I'm running local blast/2.2.30+ (on a server), command blastx (-task blastx-fast
) against the nr database, with a query file of about 2000 fasta nt sequences of the form:
>12345678:1200-1400_+
ACGTACGTACGTAGCTAGCTAGCTGACTGACTG
where the first number refers to genome gi, followed by start, stop, and strand
The command I'm running is:
blastx –task blastx-fast -query filein.fa -db /../../../fdb/blastdb/nr -out fileout.fa -outfmt 11 -num_threads 24 -max_target_seqs 1 –max_hsps 1 -matrix BLOSUM62 -qcov_hsp_perc 95 –strand both
If I awk line 537 from my input file (as the error refers to a line 537) I get the following - nothing unusual (lines 536 and 538 are nucleotides like this):
$ awk '{ if (NR==537) print $0 }' file.fa
CCCTGAATTAGCAGTTAAACCATTCTTCCAATTAGCATATGACATTAATACACACCGTGGTTACTTCCGAATTTCACGTG
Unfortunately this doesn't solve it. Usually you get a 'didn't recognise flag' type error when you copy the wrong hyphen in also.

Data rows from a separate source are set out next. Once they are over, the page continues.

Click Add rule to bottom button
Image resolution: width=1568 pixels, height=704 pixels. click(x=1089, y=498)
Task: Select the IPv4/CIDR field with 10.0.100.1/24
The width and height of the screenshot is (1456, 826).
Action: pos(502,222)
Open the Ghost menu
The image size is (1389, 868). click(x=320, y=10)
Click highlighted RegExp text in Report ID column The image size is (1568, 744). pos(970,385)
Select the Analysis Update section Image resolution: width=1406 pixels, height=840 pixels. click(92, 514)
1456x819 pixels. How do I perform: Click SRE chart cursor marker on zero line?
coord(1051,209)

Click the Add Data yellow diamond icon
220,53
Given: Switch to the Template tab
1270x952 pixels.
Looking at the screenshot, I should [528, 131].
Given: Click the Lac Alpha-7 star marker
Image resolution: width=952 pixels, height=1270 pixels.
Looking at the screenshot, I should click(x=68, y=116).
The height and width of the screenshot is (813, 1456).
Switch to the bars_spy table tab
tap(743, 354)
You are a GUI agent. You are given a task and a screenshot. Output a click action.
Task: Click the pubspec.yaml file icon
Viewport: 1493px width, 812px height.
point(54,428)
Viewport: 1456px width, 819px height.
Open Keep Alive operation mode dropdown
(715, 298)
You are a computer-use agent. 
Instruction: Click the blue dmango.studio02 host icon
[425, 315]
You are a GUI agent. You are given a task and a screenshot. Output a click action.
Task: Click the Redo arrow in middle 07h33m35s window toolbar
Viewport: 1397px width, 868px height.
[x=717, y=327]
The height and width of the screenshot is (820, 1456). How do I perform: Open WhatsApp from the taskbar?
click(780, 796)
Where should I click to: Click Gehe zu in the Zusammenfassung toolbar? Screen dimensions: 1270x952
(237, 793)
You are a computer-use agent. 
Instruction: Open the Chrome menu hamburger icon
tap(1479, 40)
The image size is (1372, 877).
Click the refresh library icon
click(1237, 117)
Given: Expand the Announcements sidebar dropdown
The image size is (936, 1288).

Did you correct the other instances (
–max_hsps
and–strand
)?Yes, when I copy something in I correct them all as a matter of course.
It seems to be related with output format 11. Output format 6 for instance does at least begin running (although later fails with 'Segmentation fault'?). Thanks
You may try a binary search on your input file, splitting it in halves until you find the offending sequence.